By 1947, two years after the end of the war, Australia was under international pressure to accept immigrants from among Europe’s “army of displaced and persecuted people.” Since the adoption of the White Australia Policy at Federation in 1901, Australia had closed its borders to all but immigrants of ‘white’ colonial British stock.
In power at the time, the Federal Labor Government decided to relax restrictions (slightly) and open the borders to non-English speaking ‘white’ war refugees as this suited their recently introduced assisted migration program aimed at boosting Australia’s population.
“We cannot continue to hold our island continent for ourselves and our descendants unless we greatly increase our numbers,” declared the immigration program’s architect Arthur Calwell.
For the Forests Commission, the arrival of indentured World War 2 refugees was a godsend, providing a ready source of cheap labour for thinning, cutting firewood, road construction and fire protection.
So, here at the Bullarto South camp, high on top of the Divide at 845 metres in the Wombat Forest, some 25 to 50 refugee men from northern Europe’s Baltic states were installed in two-man cabins that lay on both sides of Camp Road, far from their familiar closely settled fields and villages. Initially, there were no made roads in the area. Many of the men came from professional backgrounds and were to suffer from blisters and other injuries resulting from wielding an axe, which is all they had to cut down trees in the forest surrounding the Balt camp. Logs from the felled trees were then hauled by horse and dray to a saw bench for cutting into ‘foot’ blocks (300mm) for firewood, sold by the Forests Commission into the Melbourne market.
Apart from the mess hut, a toilet and shower block, a storeroom, water tower and a ‘mongrel’ diesel generator, the only facility for entertainment was a patch of clear ground where the men kicked around a soccer ball. At night, they would huddle around the fireplaces at either end of the concrete-floored mess room to keep warm during the freezing cold of the long winters on top of the Divide. For R&R, after working a five day week, they headed off on weekends by walking 4km to Bullarto where they could catch the train to the bright lights of Daylesford.
When they had made a bit of money, each cabin would buy a motorbike with one of the men riding as a pillion passenger. A major problem, however, was that as Europeans they were used to driving on the opposite side of the road. A number of workers were injured when they crashed into cars or swerved into the forest.

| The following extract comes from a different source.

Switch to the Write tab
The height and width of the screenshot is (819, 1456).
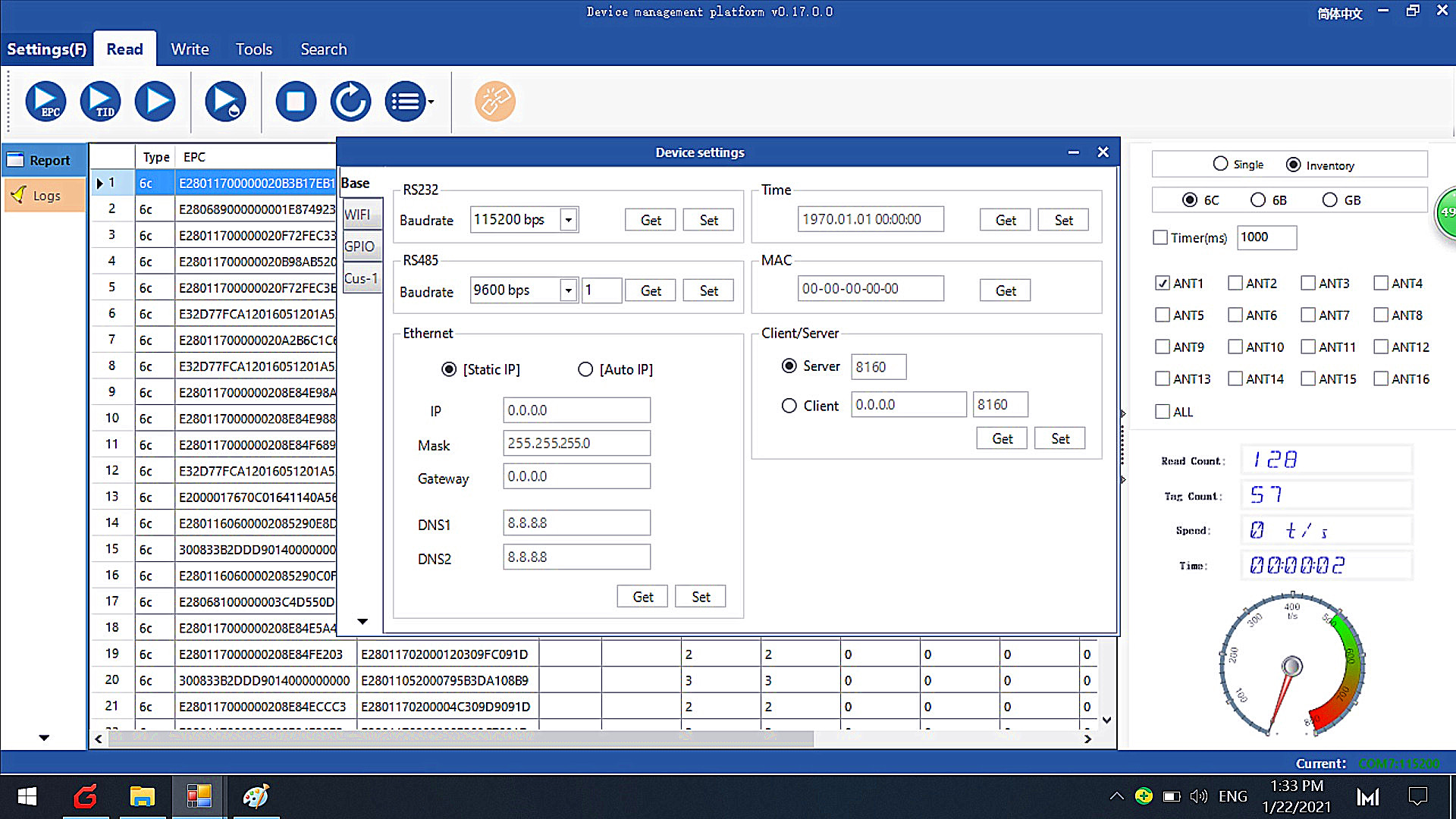(190, 48)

Swimming in the deep, dark lakes was to prove another hazard, with some escaping the war only to drown in cold currents.
While many went on to become Australian citizens, the refugees must have felt at the time as they toiled in summer heat and winter snow to pay off their two years’ debt, as doubly dispossessed; immersed and surrounded, as they were, by an impenetrable wilderness that was totally alien to them.